Records drawn from a dataset:
((

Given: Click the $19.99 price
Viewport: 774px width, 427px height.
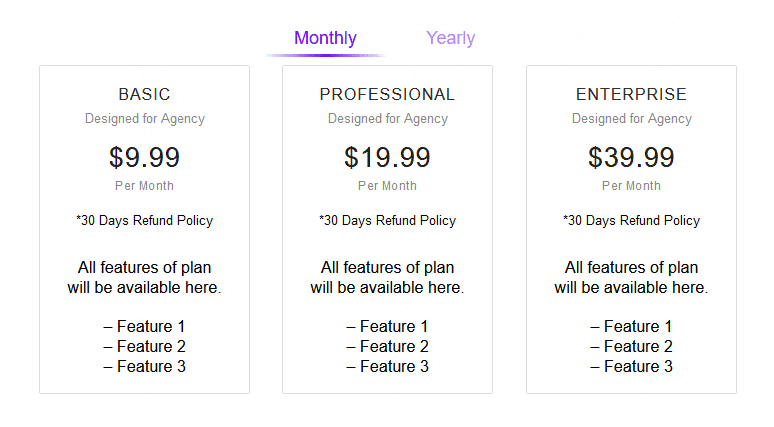Looking at the screenshot, I should click(x=387, y=157).
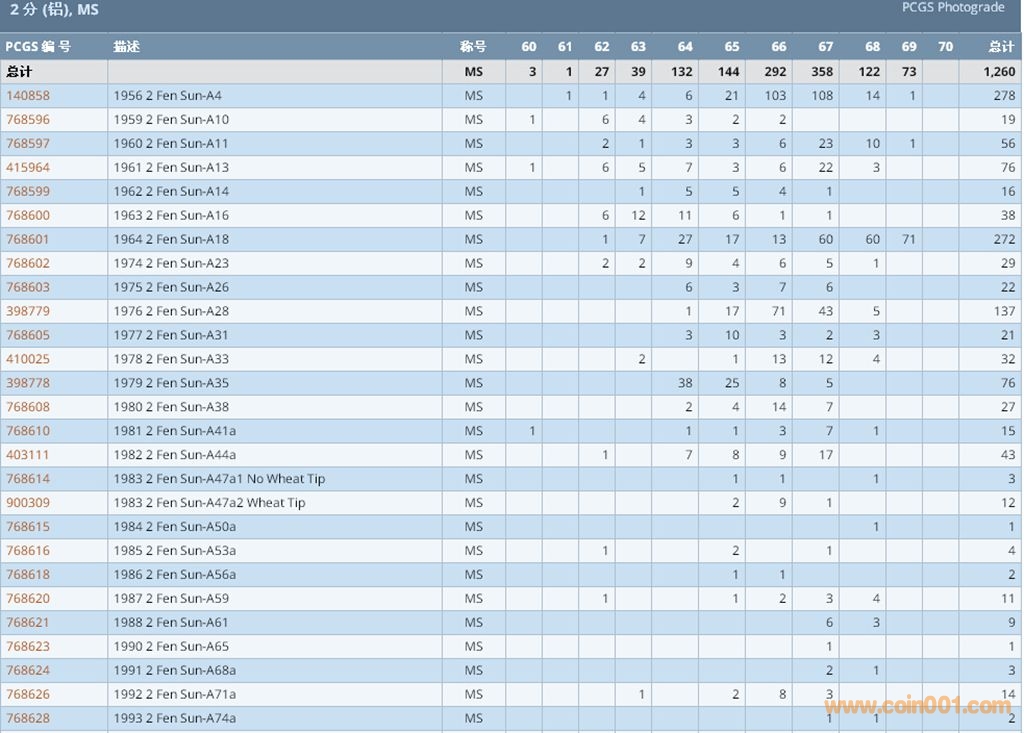Open PCGS number 410025 link
1024x733 pixels.
click(x=28, y=359)
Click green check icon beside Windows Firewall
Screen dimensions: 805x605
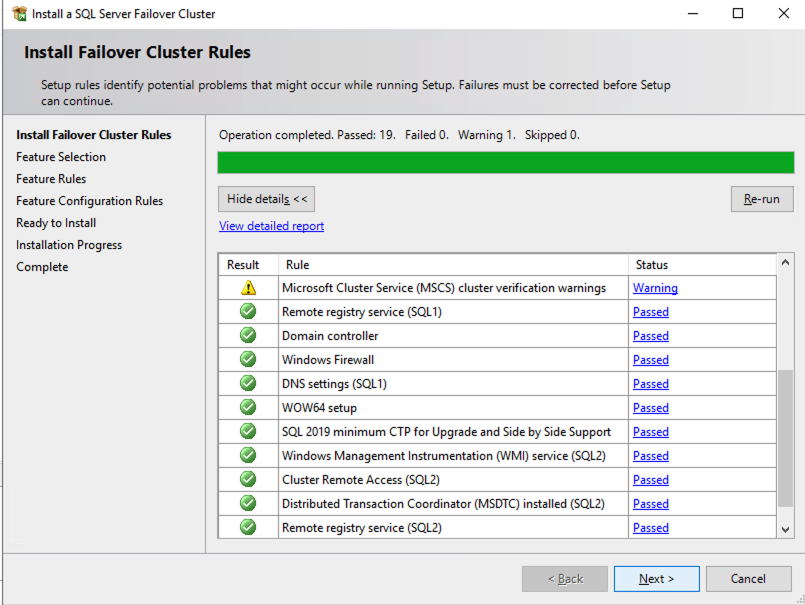click(x=248, y=360)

))

EXERCISE INSTRUCTIONS: Copy every record above exactly, leaving out the pictures.

RESPONSE AREA:
Given: Click the $19.99 price
Viewport: 774px width, 427px height.
Looking at the screenshot, I should click(x=387, y=157).
Open PCGS number 410025 link
1024x733 pixels.
click(x=28, y=359)
Click green check icon beside Windows Firewall
Screen dimensions: 805x605
click(x=248, y=360)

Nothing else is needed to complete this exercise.